The following summarizes the impact of push down accounting on our results:
| | Revenues. We revalued deferred revenues at November 22, 2000. These were reduced by $1.3 million on a declining basis during the twelve months following the New SAC Transaction. Consequently, revenues were lower by $128,000 and $1.2 million for fiscal 2002 and for fiscal 2001, respectively, than they would have been had the push down adjustments not occurred. | |
| | Depreciation and amortization. As a result of the allocation of negative goodwill to our long-lived tangible assets, our capital assets were reduced by $4.3 million.

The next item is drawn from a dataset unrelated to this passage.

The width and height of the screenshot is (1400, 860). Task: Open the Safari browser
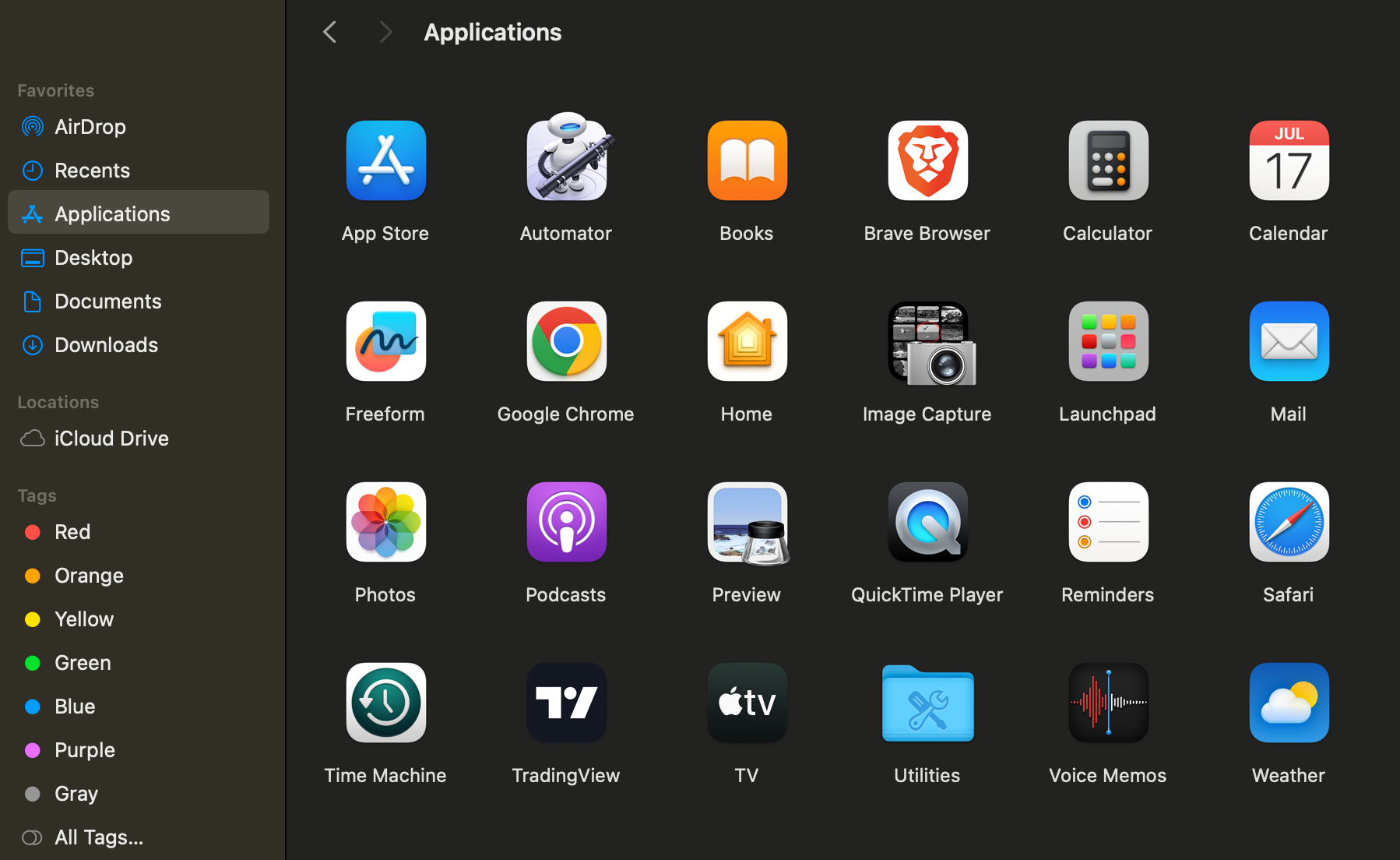click(x=1288, y=522)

Consequently, we recorded approximately $1.5 million less depreciation expense for each of fiscal 2002 and fiscal 2001 than we would have recorded had the push down adjustments not been made. In addition, we recorded additional amortization expense of approximately $5.6 million and $3.3 million for fiscal 2002 and for fiscal 2001, respectively, resulting from the recording of the incremental fair value of intangible assets in the push down adjustments. | |
| | In-process research and development. We wrote off in-process research and development of $7.1 million as an expense in fiscal 2001. We did not have any similar expenses in fiscal 2002. |
As described previously under the heading, Application of SFAS No. 109, the net carrying values of the intangible assets pushed down to our consolidated and combined financial statements were reduced to zero. Therefore, commencing in the first quarter of fiscal 2003, we will no longer provide for amortization related to these intangible assets. Furthermore, while we will adopt SFAS No. 142, Goodwill and Other Intangible Assets (SFAS 142), at the beginning of fiscal 2003, the non-amortization provisions and the impairment tests will not be applicable until such time as we have recorded goodwill and other intangible assets on our balance sheet.